The problem: One number should be the full reply: how many lines of the material below contain "computer".

Source material:
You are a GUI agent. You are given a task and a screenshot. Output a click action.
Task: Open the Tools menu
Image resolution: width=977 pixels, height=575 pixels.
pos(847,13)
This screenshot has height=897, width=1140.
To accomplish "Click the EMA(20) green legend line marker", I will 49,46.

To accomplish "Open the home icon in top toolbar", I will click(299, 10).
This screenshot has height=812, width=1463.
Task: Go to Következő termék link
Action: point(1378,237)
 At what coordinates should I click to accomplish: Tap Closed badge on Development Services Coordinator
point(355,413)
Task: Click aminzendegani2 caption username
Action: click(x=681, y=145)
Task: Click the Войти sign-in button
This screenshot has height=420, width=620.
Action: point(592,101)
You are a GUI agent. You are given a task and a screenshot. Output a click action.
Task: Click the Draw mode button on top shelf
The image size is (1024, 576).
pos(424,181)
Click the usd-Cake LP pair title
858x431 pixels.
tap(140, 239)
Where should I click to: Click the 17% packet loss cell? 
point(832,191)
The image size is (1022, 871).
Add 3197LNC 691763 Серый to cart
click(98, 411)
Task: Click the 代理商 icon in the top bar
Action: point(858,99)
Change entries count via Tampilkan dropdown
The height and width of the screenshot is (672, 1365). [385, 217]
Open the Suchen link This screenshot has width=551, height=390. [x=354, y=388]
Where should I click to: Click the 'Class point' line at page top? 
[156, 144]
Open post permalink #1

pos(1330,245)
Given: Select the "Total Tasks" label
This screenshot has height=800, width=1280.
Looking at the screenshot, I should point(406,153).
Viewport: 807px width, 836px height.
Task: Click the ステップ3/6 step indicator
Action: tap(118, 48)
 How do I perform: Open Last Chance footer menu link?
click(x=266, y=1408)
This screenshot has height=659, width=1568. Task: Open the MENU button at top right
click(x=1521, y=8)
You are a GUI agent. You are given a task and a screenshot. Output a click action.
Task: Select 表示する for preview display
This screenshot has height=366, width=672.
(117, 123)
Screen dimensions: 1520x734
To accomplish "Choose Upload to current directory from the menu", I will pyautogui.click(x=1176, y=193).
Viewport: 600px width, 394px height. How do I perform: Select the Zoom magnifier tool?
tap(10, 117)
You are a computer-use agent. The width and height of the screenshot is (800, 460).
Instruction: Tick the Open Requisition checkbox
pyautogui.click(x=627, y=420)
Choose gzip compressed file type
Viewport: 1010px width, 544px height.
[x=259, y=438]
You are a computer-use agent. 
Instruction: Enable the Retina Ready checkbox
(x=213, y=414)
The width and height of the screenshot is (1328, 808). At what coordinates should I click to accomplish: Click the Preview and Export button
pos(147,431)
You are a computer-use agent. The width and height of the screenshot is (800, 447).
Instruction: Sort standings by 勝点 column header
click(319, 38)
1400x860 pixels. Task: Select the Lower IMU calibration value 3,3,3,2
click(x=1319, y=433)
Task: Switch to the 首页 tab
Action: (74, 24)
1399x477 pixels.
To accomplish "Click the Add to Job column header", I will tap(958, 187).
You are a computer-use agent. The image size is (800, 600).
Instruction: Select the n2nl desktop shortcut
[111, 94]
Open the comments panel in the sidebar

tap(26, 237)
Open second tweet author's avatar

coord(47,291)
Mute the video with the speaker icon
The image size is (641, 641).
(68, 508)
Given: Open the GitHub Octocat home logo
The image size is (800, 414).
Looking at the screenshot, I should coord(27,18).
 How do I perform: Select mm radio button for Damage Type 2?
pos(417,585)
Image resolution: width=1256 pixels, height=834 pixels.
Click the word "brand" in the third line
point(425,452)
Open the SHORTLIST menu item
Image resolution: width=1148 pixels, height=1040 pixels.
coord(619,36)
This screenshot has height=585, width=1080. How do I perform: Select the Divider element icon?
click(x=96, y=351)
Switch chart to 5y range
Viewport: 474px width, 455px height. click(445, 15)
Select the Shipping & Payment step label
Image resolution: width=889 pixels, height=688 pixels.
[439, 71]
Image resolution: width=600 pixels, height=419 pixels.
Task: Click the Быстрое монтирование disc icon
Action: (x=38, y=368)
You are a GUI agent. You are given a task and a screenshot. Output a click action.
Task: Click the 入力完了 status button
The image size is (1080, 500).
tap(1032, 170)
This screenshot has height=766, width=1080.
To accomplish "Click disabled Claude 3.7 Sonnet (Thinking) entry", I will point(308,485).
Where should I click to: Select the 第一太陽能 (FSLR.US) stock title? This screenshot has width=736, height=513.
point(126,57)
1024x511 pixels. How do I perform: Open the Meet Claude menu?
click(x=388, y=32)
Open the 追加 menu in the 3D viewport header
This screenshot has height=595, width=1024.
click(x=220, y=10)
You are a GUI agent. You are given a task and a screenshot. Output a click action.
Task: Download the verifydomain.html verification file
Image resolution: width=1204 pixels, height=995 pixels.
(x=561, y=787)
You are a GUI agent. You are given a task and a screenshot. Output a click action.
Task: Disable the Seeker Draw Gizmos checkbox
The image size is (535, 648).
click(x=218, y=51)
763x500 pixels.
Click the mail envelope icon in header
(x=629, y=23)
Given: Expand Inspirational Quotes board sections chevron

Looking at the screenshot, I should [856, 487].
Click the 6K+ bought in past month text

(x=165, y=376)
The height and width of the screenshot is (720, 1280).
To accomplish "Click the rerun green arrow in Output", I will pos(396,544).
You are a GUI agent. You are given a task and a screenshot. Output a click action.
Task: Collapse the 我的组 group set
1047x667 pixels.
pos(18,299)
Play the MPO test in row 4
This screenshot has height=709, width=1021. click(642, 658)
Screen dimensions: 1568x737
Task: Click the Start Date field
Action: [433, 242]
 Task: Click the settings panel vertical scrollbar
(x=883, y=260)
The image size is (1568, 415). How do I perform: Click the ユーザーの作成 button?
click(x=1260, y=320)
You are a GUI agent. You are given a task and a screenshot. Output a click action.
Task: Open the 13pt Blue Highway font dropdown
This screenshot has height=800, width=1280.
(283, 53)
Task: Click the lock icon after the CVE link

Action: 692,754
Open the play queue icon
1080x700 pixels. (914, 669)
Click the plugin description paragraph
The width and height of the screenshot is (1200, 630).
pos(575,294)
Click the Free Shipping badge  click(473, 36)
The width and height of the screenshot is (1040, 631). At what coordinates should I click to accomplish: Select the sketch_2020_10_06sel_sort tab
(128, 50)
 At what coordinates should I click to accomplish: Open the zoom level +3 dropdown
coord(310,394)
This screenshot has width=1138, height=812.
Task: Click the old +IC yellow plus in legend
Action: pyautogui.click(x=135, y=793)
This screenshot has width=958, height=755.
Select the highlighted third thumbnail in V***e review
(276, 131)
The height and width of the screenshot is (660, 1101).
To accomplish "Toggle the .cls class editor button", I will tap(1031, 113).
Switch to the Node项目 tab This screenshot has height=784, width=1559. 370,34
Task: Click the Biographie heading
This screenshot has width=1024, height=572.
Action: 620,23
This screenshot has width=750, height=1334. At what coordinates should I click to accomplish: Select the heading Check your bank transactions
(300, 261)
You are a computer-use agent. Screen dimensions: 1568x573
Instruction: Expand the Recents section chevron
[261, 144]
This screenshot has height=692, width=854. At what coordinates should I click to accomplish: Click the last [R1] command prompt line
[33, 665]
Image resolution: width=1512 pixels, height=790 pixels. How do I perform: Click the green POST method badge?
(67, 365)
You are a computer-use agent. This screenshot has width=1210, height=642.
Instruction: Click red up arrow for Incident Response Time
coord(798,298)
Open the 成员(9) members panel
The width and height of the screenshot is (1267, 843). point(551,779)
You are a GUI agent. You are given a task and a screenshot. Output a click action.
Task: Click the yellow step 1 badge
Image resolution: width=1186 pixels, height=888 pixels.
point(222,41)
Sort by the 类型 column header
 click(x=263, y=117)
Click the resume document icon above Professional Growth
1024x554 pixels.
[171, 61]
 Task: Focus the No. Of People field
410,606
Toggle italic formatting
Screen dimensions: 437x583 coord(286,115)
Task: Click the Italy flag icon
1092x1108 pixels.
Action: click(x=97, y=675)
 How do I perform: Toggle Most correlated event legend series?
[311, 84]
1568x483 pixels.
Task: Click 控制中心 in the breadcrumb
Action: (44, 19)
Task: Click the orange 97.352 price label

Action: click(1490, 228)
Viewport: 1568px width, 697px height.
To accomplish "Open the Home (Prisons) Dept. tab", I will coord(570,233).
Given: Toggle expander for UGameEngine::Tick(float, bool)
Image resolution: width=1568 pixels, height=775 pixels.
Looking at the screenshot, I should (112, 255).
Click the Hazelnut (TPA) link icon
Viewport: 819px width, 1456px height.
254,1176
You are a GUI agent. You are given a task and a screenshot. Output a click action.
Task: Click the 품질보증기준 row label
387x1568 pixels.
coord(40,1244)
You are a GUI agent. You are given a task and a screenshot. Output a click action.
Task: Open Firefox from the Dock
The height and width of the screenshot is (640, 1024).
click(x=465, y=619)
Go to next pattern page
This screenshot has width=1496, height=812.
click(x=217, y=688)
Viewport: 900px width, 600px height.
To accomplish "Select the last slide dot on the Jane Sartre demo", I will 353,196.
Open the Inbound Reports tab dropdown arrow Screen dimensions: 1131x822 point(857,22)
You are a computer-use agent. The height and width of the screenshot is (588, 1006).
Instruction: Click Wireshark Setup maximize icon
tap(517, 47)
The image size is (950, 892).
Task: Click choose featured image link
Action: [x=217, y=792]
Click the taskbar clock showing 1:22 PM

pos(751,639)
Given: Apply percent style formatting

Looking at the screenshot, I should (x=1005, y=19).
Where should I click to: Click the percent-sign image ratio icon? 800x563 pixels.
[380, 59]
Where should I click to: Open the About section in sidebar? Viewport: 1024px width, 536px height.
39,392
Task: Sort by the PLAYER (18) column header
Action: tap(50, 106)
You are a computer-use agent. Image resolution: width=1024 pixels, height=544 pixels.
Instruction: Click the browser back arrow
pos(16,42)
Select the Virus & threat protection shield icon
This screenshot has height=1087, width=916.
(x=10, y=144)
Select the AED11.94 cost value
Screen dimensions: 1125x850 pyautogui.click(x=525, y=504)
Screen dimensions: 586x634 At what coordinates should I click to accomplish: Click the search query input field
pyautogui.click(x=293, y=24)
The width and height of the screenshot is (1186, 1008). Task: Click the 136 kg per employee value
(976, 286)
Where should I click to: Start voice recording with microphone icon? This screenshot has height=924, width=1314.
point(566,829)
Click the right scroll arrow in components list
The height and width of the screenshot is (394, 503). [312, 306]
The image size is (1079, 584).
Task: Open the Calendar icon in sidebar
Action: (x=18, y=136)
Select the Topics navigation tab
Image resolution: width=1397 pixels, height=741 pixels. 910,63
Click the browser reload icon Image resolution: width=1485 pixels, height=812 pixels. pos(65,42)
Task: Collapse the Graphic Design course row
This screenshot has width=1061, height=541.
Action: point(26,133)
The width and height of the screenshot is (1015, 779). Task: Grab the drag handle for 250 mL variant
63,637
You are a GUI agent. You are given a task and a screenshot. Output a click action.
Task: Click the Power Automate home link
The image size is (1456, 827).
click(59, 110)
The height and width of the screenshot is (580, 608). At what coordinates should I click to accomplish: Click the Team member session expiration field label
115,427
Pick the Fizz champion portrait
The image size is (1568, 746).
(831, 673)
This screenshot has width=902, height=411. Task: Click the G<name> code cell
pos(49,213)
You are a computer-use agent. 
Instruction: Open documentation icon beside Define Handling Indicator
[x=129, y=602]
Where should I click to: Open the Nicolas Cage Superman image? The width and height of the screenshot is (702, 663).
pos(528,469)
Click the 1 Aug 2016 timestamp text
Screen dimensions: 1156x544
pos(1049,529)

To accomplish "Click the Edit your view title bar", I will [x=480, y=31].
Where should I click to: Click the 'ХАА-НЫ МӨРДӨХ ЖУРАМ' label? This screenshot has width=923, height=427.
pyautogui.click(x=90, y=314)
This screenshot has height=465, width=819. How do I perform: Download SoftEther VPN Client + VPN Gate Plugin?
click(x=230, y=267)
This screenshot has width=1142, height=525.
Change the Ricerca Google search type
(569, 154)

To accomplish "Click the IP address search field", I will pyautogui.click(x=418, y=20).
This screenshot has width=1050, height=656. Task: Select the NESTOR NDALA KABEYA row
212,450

Answer space: 9